::: Data for the task

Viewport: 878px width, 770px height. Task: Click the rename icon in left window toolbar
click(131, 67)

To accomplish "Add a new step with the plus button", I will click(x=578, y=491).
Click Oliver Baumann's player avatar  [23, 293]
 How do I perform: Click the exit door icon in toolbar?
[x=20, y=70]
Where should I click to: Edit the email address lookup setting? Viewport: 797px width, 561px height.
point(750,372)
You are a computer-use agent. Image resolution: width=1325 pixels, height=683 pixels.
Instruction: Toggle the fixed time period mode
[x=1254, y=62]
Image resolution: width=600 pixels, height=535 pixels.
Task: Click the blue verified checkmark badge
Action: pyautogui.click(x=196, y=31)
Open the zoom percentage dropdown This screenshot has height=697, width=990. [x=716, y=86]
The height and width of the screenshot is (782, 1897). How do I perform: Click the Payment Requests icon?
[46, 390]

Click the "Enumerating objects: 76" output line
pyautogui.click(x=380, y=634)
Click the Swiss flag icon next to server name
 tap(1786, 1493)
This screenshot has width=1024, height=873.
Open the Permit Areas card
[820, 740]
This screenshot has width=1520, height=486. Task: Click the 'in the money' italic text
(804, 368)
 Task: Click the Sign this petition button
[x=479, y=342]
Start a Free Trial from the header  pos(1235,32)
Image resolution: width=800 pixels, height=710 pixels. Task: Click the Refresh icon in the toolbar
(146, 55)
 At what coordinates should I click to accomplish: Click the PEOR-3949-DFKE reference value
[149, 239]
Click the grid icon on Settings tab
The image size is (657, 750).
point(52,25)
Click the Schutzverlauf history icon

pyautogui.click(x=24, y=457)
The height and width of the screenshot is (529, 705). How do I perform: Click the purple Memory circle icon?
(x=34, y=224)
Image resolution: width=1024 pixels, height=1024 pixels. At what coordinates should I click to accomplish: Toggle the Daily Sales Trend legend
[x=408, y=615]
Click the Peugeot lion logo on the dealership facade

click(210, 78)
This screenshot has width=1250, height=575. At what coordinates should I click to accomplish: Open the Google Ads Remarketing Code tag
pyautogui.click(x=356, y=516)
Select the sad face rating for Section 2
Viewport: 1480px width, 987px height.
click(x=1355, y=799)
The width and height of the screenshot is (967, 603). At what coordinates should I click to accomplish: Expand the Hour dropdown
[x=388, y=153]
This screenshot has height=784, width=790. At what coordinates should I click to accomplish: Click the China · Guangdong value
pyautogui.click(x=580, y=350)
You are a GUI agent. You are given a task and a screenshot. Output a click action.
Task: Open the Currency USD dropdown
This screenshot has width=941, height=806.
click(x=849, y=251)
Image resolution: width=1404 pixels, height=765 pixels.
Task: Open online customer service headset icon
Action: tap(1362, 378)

::::::

### The task
The lines above that hold "agent" are the result; show every one of them.

### Output of the task
You are a computer-use agent. Image resolution: width=1325 pixels, height=683 pixels.
You are a GUI agent. You are given a task and a screenshot. Output a click action.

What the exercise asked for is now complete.